Endometriosis is a chronic gynaecological disease affecting 1 in 10 reproductive-age women. It is defined as the presence of endometrium-like tissue outside the uterus. Beyond this placid anatomical definition, endometriosis is a complex, hormonal, inflammatory, and systemic condition that poses significant familial, psychological, and economic burden. The interaction between the cardiovascular system and endometriosis has become a field of interest as the underlying mutual mechanisms become better understood. On the basis of accumulating fundamental and clinical evidence, it is likely that there exists a close relationship between endometriosis and the cardiovascular system. Therefore, investigating the endometriosis-cardiovascular interaction is highly clinically significant. In this review, we highlight our current understanding of the pathophysiology of endometriosis with systemic hormonal, pro-inflammatory, pro-angiogenic, immunologic, and genetic processes beyond the peritoneal microenvironment.
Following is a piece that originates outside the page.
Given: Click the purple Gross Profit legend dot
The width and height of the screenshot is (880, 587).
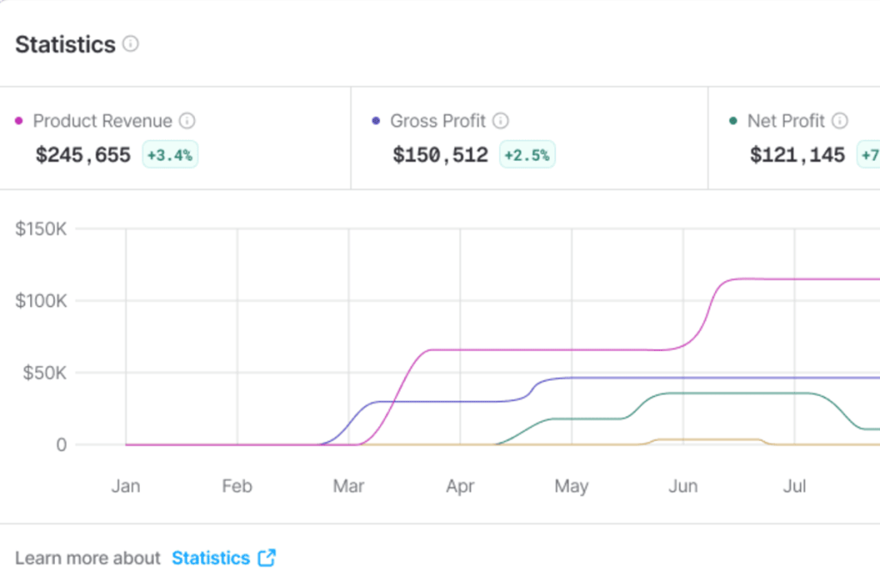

Additionally, we provide current clinical evidence about how endometriosis interacts with cardiovascular risk factors and cardiovascular disease (CVD). To date, only small associations between endometriosis and CVD have been reported in observational studies, inherently limited by the potential influence of unmeasured confounding. Cardiovascular disease in women with endometriosis remains understudied, under-recognized, and underdiagnosed. More detailed study of the cardiovascular-endometriosis interaction is needed to fully understand its clinical relevance, underlying pathophysiology, possible means of early diagnosis and prevention.

Keywords: Cardiovascular disease; Endometriosis; Heart disease; Women.

Graphical Abstract

Figure 1

Epidemiology and economic burden of endometriosis.

Figure 2

Molecular pathways underpinning endometriosis. Endometriotic lesions are characterized by a unique environment. The interplay between pro-inflammatory signals, pro-angiogenic signals, and a unique endocrine signature contribute to the pathogenesis of endometriosis. This schematic representation of the endometriotic lesion identifies three distinct molecular pathways that facilitate lesion growth in endometriosis. (1) Pro-inflammatory signals: increased neutrophil infiltration in the peritoneal fluid; increased macrophage populations in the peritoneal fluid and eutopic endometrium; elevated cytokine levels (IL-6, IL-8, IL-17, IL-33, TNF-a, etc.) in both the peritoneal fluid and plasma; at sites of inflammation, macrophages and mast cells drive neutrophil recruitment through the release of chemokines; impair regulatory T cells function. (2) Pro-angiogenic signals: Damage-associated molecular patterns: high-mobility group box 1, elevated IL-33 level, etc.; vascular endothelial growth factor. (3) Endocrine signals: local synthesis of oestradiol by endometriotic lesions; enhanced oestrogen receptor expression. ILs, interleukins; OR, oestrogen receptor; Treg cells, regulatory T cells; VEGF, vascular endothelial growth factor.

Figure 3

Summary of proposed mechanisms for endometriosis–cardiovascular interaction. Cardiovascular dysfunction in endometriosis may be caused by several mechanisms, including pro-inflammatory, pro-angiogenic, and aberrant immune-endocrine function. (? indicates that future studies are warranted.) DAMPs, damage-associated molecular patterns; ILs, interleukins; MVs, microvesicles; OR, oestrogen receptor; ROS, reactive oxygen species; Treg cells, regulatory T cells; VEGF, vascular endothelial growth factor.